Work instruction –
Each line of the data below that includes the string "pixels" must be copied.

═══ Task inputs

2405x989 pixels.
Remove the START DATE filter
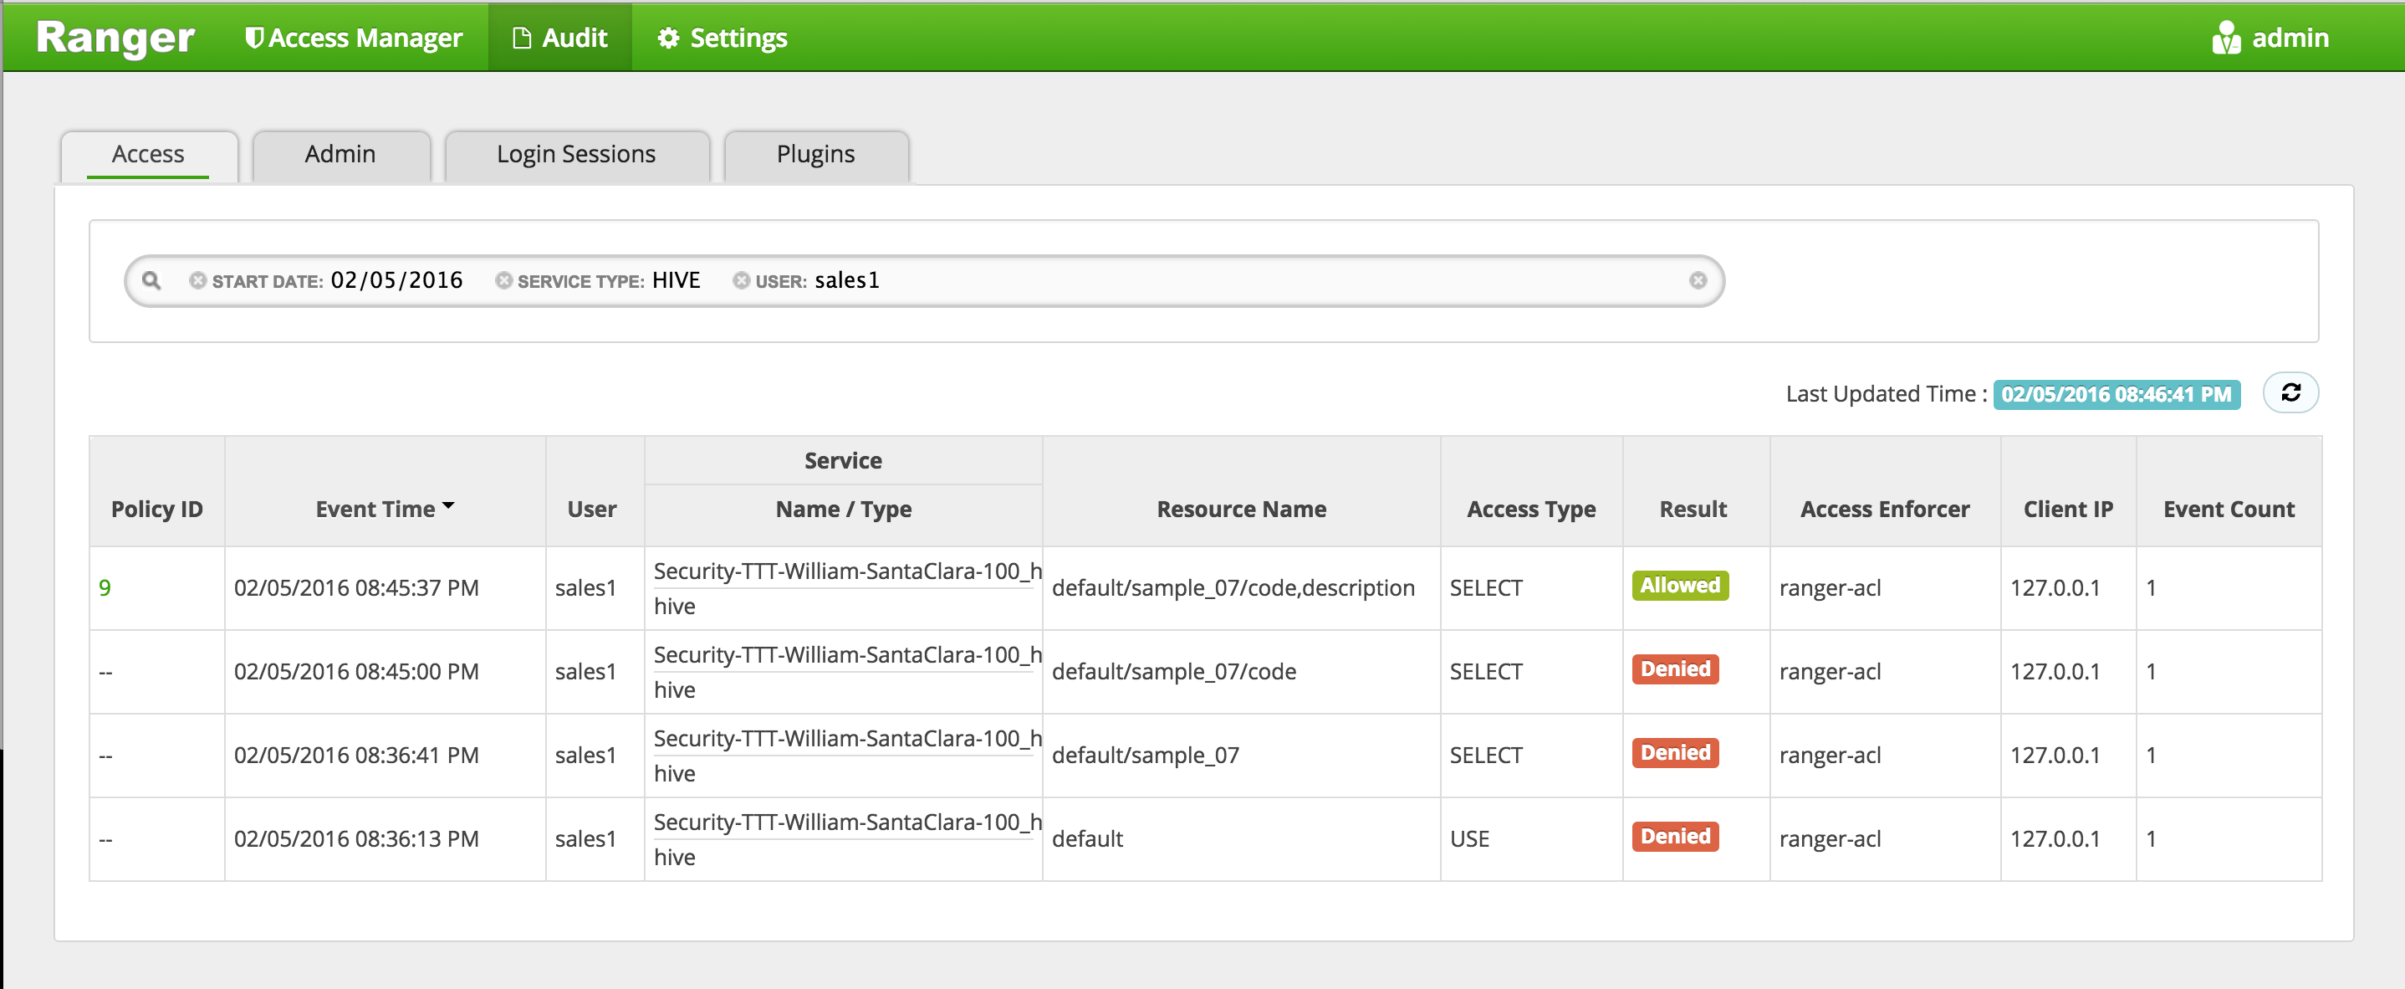[x=197, y=280]

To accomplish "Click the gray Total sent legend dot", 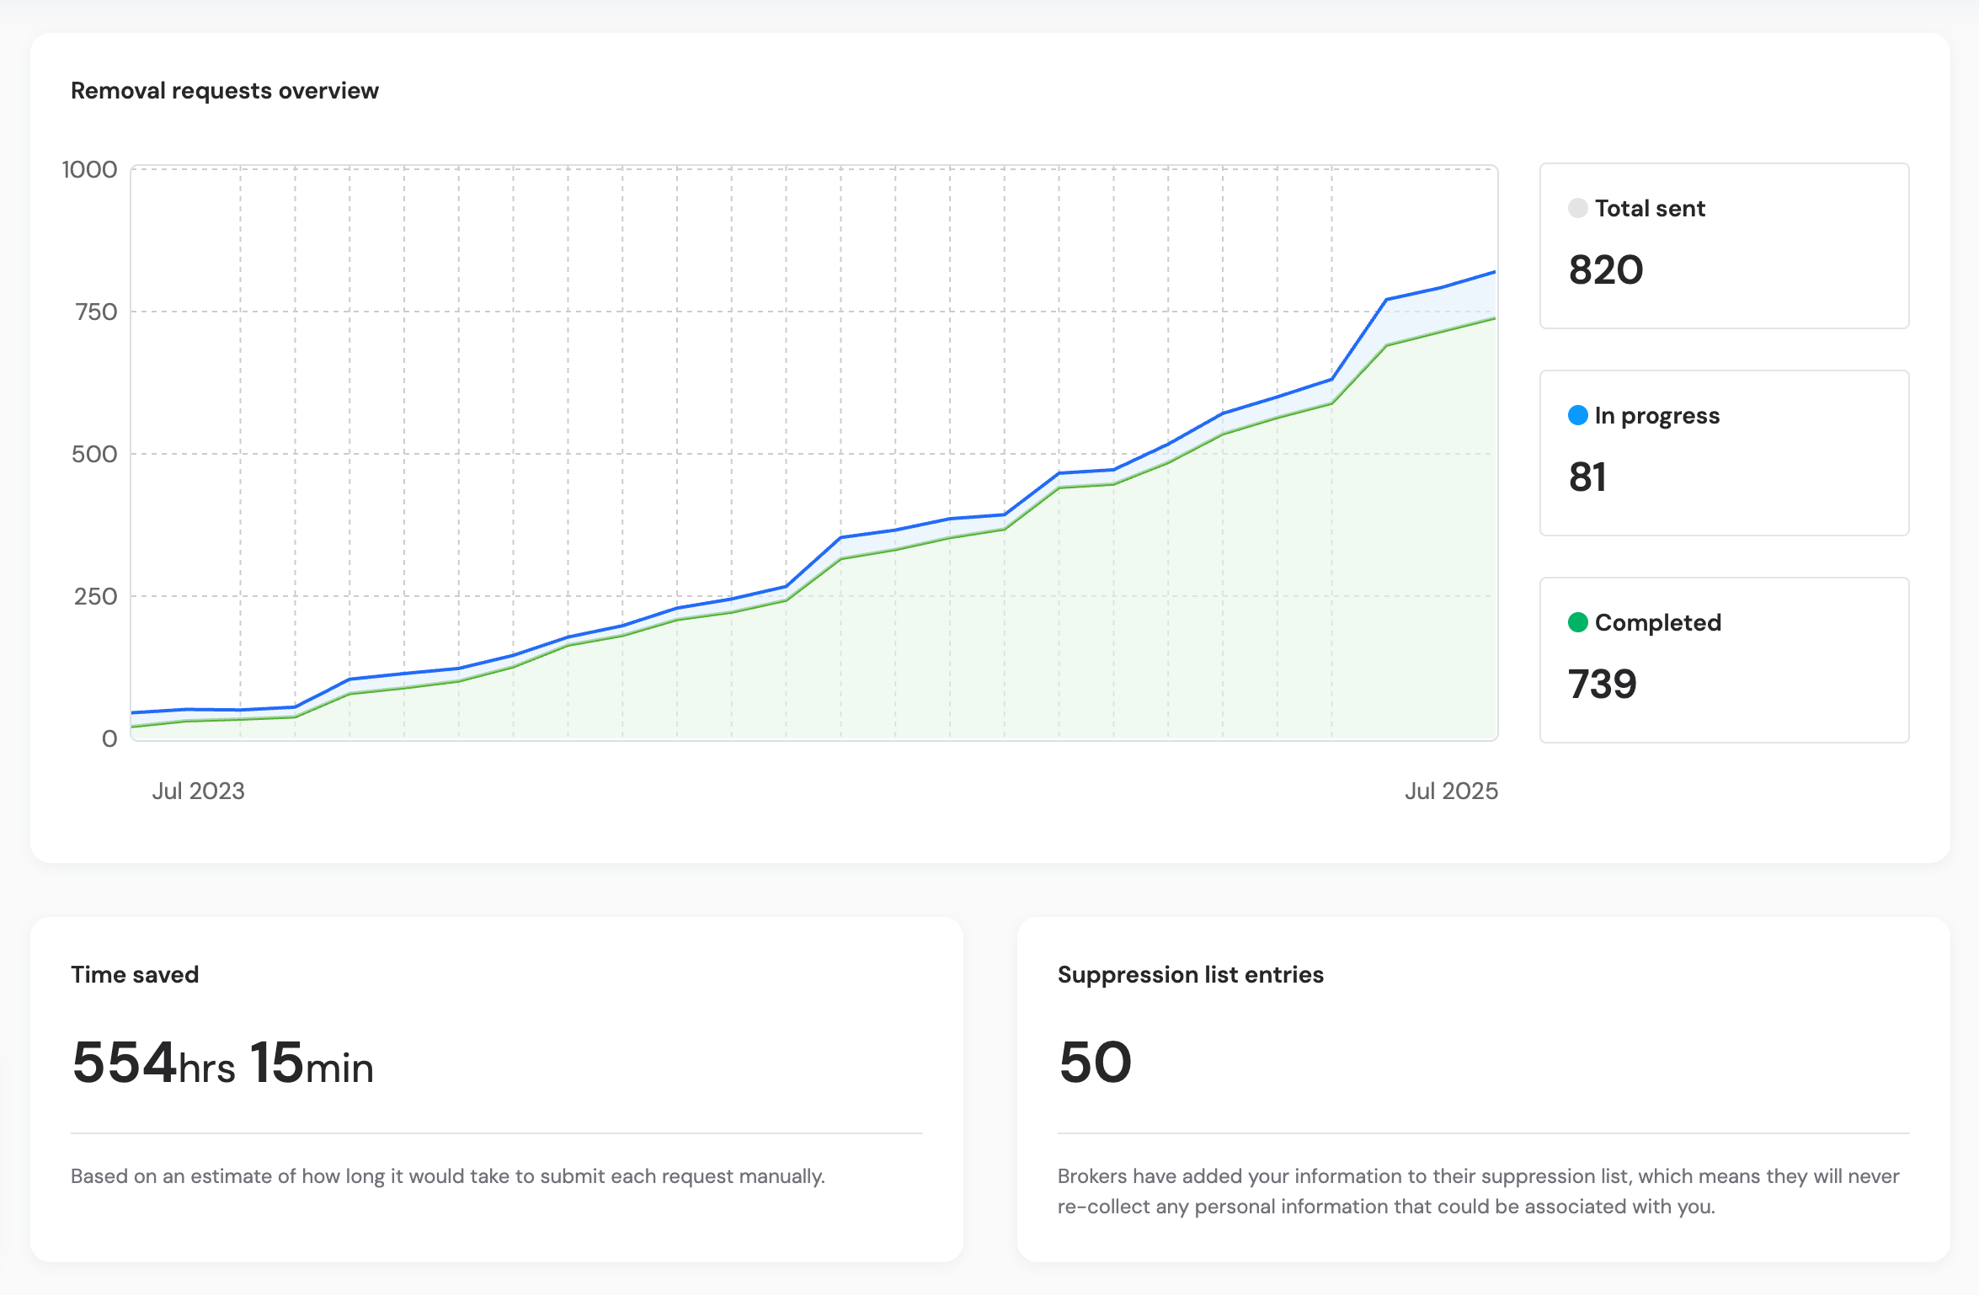I will 1577,208.
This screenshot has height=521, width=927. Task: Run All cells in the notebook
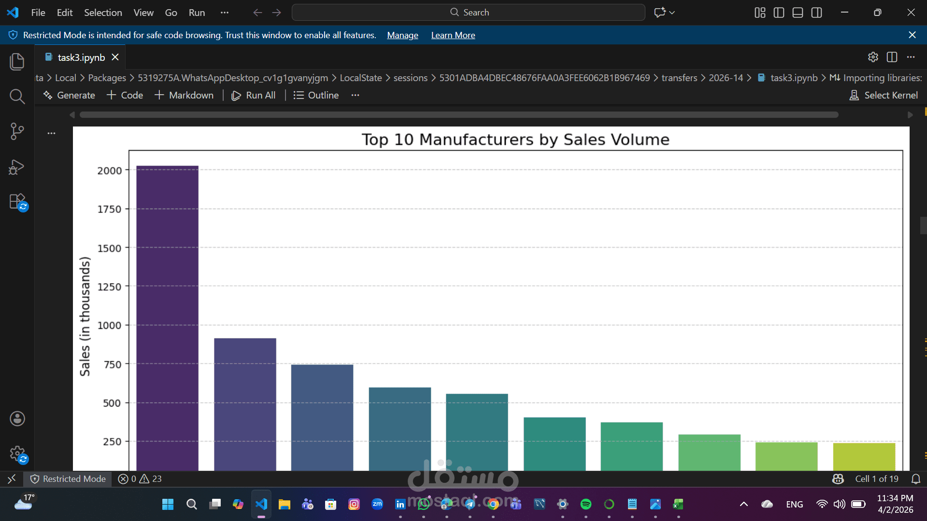coord(253,95)
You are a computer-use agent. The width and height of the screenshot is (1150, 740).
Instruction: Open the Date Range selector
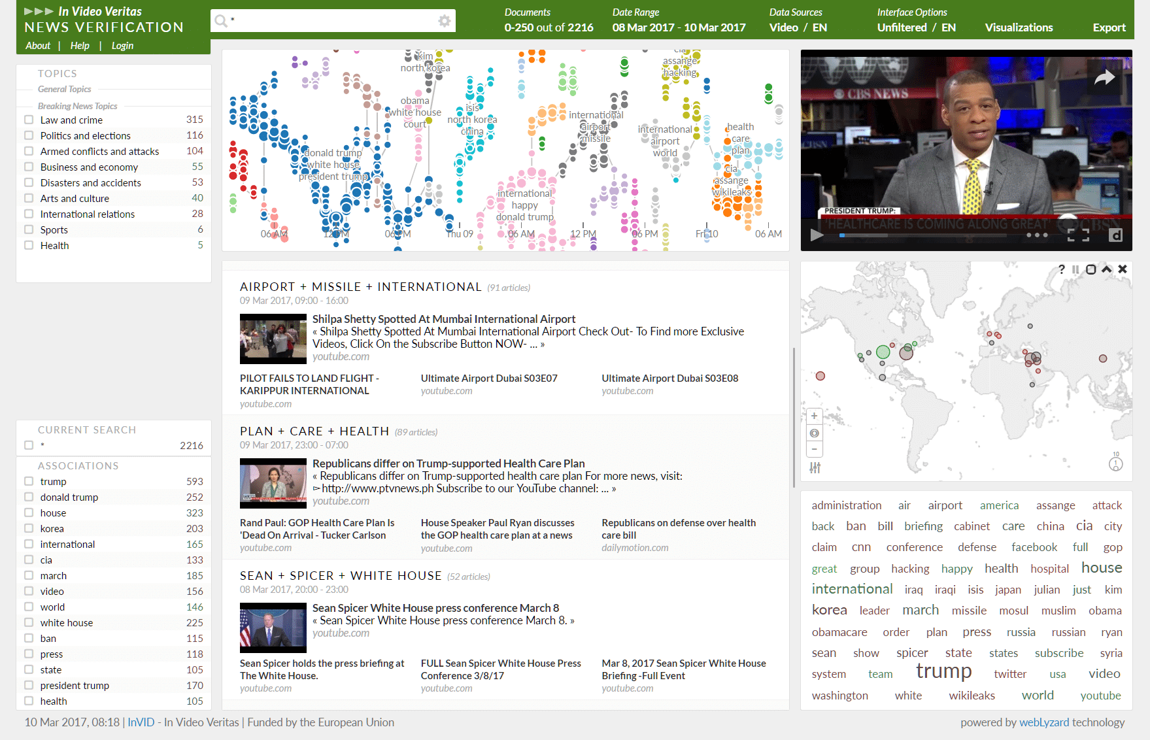[679, 27]
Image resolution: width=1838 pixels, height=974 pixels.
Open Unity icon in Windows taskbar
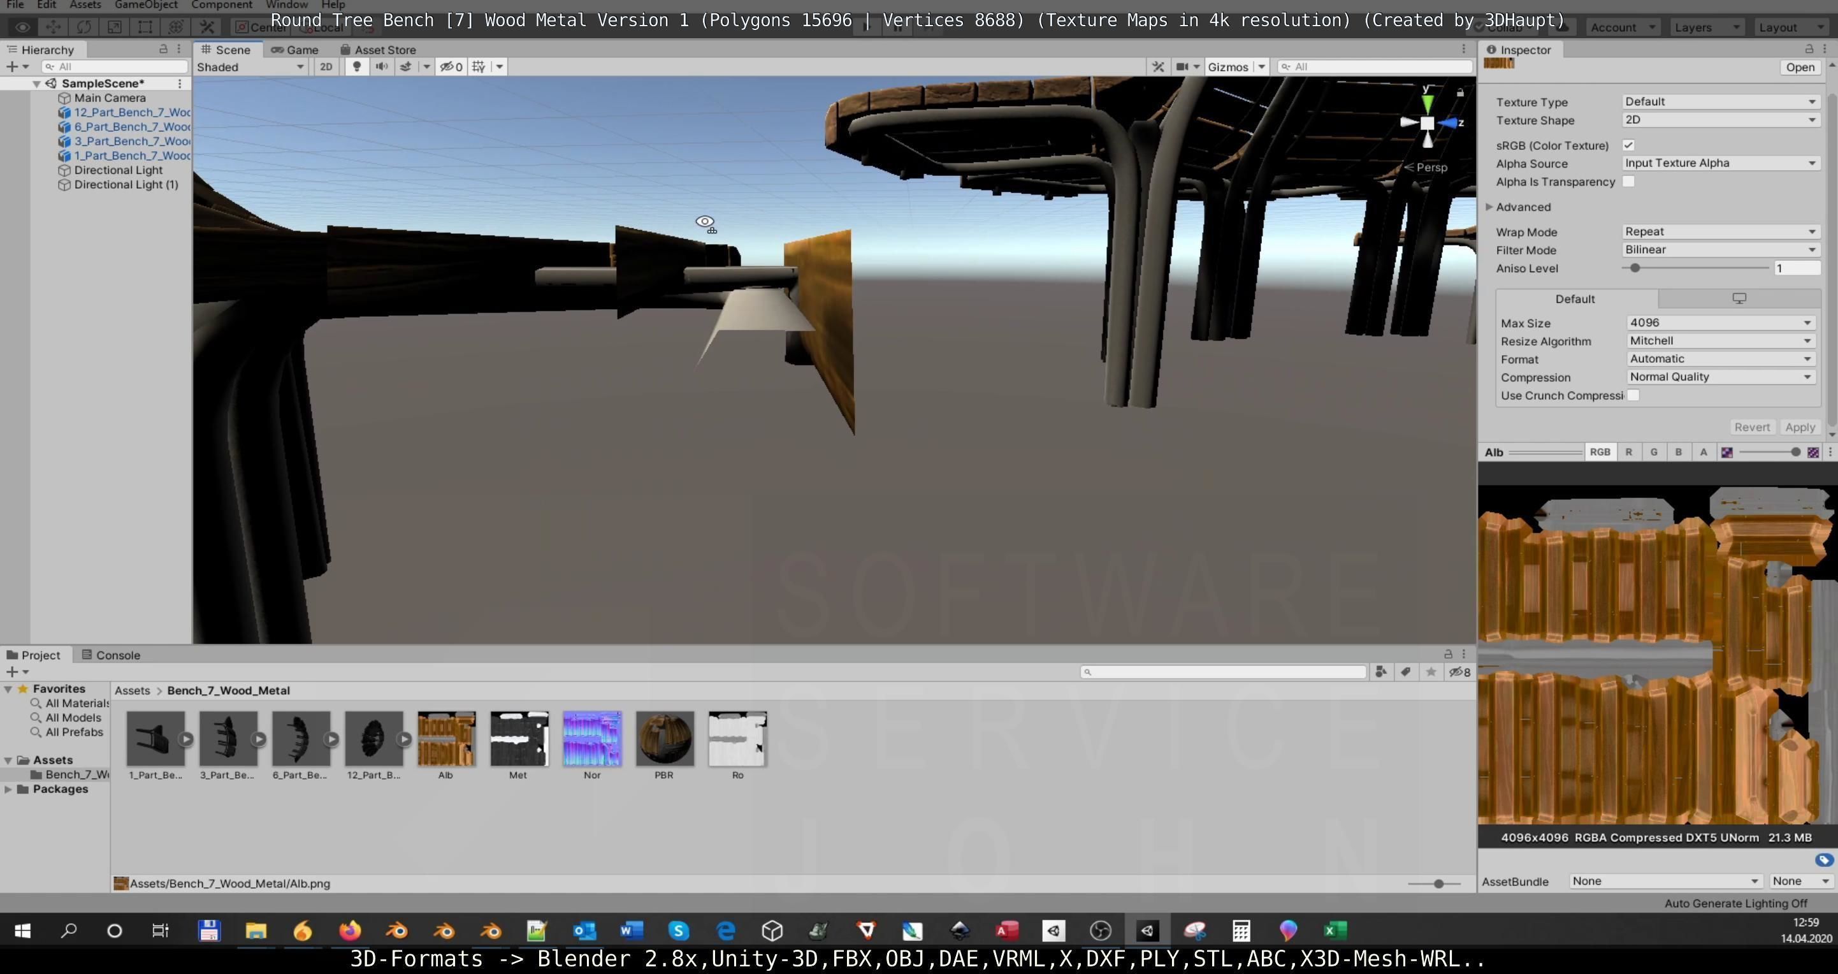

══════

Response for this exercise –
2405x989 pixels.
Image resolution: width=1838 pixels, height=974 pixels.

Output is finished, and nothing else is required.